Your objective:
Filter the data below for the string "Switch" and copy each matching line.

Material for this task:
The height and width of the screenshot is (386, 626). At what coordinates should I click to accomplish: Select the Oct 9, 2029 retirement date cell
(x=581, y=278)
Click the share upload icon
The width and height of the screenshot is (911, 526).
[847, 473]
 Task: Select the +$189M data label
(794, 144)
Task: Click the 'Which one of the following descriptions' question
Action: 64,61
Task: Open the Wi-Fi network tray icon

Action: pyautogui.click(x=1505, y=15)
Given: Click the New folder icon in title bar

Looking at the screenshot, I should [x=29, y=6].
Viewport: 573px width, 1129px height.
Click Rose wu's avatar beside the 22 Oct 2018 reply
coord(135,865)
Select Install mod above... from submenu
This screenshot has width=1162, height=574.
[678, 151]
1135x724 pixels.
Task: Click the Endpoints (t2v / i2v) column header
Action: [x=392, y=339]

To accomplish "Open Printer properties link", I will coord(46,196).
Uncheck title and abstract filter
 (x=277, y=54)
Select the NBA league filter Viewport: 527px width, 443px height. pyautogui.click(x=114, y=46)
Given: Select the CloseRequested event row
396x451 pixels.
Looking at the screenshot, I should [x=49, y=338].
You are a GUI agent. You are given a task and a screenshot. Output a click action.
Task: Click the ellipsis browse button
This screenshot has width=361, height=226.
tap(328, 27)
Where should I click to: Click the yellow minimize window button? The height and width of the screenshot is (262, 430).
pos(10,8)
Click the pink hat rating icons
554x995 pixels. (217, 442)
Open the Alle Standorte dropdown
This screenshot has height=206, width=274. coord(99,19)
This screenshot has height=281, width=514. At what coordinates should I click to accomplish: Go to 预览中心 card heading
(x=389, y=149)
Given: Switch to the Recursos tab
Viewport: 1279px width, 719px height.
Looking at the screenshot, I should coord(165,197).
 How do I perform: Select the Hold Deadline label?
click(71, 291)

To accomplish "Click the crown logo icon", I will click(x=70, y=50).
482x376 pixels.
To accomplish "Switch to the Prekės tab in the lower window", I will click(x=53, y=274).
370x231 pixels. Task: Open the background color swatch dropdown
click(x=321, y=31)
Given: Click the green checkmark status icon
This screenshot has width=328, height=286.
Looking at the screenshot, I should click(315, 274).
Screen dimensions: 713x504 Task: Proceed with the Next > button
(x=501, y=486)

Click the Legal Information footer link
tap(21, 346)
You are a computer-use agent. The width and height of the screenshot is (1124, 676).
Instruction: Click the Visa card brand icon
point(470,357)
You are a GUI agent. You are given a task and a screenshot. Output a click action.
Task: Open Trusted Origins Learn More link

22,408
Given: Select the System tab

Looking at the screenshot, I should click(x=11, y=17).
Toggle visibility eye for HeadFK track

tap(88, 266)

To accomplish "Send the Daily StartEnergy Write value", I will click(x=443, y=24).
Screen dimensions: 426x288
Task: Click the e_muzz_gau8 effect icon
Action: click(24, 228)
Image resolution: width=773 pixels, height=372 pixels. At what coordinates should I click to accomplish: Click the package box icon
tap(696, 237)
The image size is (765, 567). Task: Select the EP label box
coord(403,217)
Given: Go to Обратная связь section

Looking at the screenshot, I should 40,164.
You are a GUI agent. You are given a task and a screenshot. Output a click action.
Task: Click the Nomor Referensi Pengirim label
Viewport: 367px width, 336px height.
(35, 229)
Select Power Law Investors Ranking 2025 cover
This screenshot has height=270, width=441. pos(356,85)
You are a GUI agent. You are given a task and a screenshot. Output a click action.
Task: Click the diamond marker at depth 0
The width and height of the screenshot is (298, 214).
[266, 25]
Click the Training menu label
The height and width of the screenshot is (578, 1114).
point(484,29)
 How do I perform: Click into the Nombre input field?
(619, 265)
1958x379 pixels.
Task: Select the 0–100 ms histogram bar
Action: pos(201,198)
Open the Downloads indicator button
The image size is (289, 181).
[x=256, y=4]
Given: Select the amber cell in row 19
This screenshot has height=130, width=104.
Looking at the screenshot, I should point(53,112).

Response below:
Given: Switch to the Recursos tab
To accomplish "Switch to the Prekės tab in the lower window", I will click(x=53, y=274).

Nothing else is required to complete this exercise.